Toutefois, nous pensons que certains segments du marché des logiciels présentent des modèles économiques plus résilients. La cybersécurité en est un exemple, tout comme les plateformes logicielles complexes qui sont profondément ancrées dans les opérations des entreprises et dont l’intégration est très coûteuse, ou encore les outils logiciels destinés à des secteurs hautement réglementés tels que la santé, les services financiers ou les administrations publiques. Dans ces segments, la sécurité et la conformité des données sont primordiales; en outre, les logiciels d’infrastructure de données tels que les bases de données bénéficieront en réalité d’avantages à court terme, car les systèmes d’IA nécessitent des données d’entrée structurées, sécurisées et bien gérées.

Cette distinction est essentielle. La baisse des valorisations des éditeurs de logiciels et le discours autour d’une «SaaSpocalypse» soulèvent des questions légitimes quant à la durabilité des marges, à la dynamique concurrentielle et à la viabilité de la croissance à long terme dans ce secteur. Mais cela ne signifie pas que tous les modèles économiques des logiciels sont soudainement compromis.

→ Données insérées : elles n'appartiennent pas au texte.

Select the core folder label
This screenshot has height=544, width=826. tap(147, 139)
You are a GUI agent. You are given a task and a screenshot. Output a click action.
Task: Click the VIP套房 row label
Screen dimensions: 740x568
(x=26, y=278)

Conséquences sur les investissements: La sélectivité est primordiale 

L’IA ne devrait pas éliminer l’économie des services logiciels, mais elle redistribue la valeur au sein de l’écosystème. Pour les investisseurs, l’opportunité réside dans l’identification des segments structurellement vulnérables et de ceux qui restent bien placés pour saisir la valeur dans une économie dotée d’IA. La correction généralisée actuelle des logiciels a accru la dispersion au sein du secteur; elle offre des opportunités à ceux qui privilégient une sélection rigoureuse et l’analyse fondamentale.